Selective separation of 137Cs is significant for the sustainable development of nuclear energy and environmental protection, due to its strong radioactivity and long half-life. However, selective capture of 137Cs+ from radioactive liquid waste is challenging due to strong coulomb interactions between the adsorbents and high-valency metal ions. Herein, we propose a strategy to resolve this issue and achieve specific Cs+ ion recognition and separation by modulating the stacking modes of layered perovskites. We demonstrate that among niobate-based perovskites, ALaNb2O7 (A = Cs, H, K, and Li), HLaNb2O7 shows an outstanding selectivity for Cs+ even in the presence of a large amount of competing Mn+ ions (Mn+ = K+, Ca2+, Mg2+, Sr2+, Eu3+, and Zr4+) owing to its suitable void fraction and space shape, brought by the stacking mode of layers. The Cs+ capture mechanism is directly elucidated at molecular level by single-crystal structural analyses and density functional theory calculations.

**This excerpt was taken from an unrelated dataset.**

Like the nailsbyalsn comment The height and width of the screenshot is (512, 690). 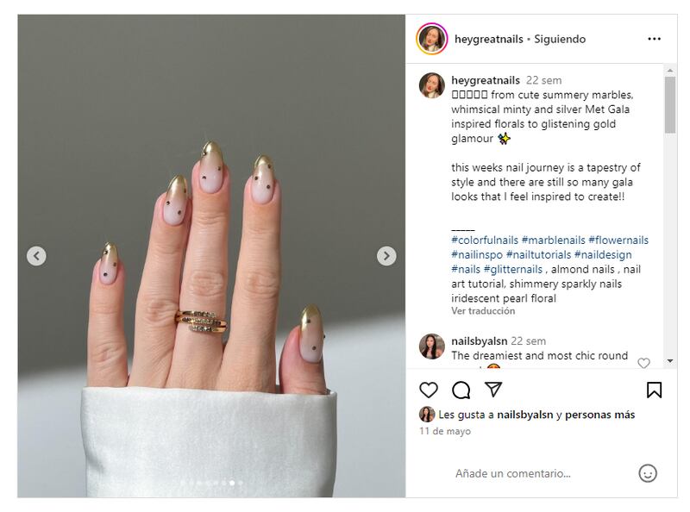[643, 363]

This work not only provides key insights in the design and property optimization of perovskite-type materials for radiocesium separation, but also paves the way for the development of efficient inorganic materials for radionuclides remediation.

Suggested Citation

  • Hai-Yan Sun & Zhi-Hua Chen & Bing Hu & Jun-Hao Tang & Lu Yang & Yan-Ling Guo & Yue-Xin Yao & Mei-Ling Feng & Xiao-Ying Huang, 2024. "Boosting selective Cs+ uptake through the modulation of stacking modes in layered niobate-based perovskites," Nature Communications, Nature, vol. 15(1), pages 1-10, December.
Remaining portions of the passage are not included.